Le Kingfisher est équipé de détecteurs qui peuvent localiser des objets ou des personnes jusqu’à une distance de quarante kilomètres, même par faible luminosité. Son autonomie lui permet de demeurer en vol sur plus de 4500 kilomètres.
Conseils photographiques
J’arrive trop tard à l’aéroport de Québec : l’avion est déjà stationné. Une information obtenue des pilotes permet cependant de prévoir un décollage dans la prochaine heure sur la piste 06.

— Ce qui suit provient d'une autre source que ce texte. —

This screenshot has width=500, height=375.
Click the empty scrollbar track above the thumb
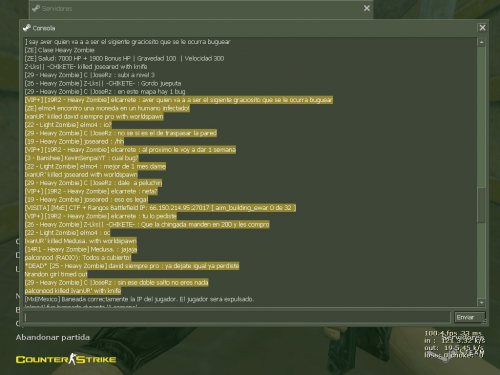tap(481, 117)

La circulation au sol demeure une excellente façon de photographier un aéronef tout en bénéficiant d’un arrière-plan intéressant. De plus, pour cette première visite du Kingfisher, on réduit au minimum les erreurs dans la technique de photographie.
Les communications avec la tour de contrôle indiquent le moment où le CC-295 se met en marche. Il s’arrêtera juste avant d’entrer sur la piste 06. Un téléobjectif de 200 mm ferait normalement l’affaire, pourvu que l’ISO ne soit pas trop haut. Mais aujourd’hui, j’étrenne une récente acquisition : un téléobjectif fixe Canon EF 300 mm f/2.8 L IS II USM.
En milieu de journée, un photographe bénéficie plus d’une quantité de lumière que d’une qualité de celle-ci. Cependant, le but ici n’est pas de saisir un bouquet de fleurs ou un mariage, donc la lumière très vive ne causera pas de problèmes. La couleur flamboyante de l’appareil détournera l’attention du manque d’intérêt de la lumière ambiante.
La vitesse d’obturation réduite à 1/125 et l’ISO réglé à 200, j’attends le moment où le Kingfisher se trouve vis-à-vis de la tour de contrôle. Cela constituera un arrière-plan de qualité. Une vingtaine de photos plus tard, l’avion n’est plus qu’un souvenir.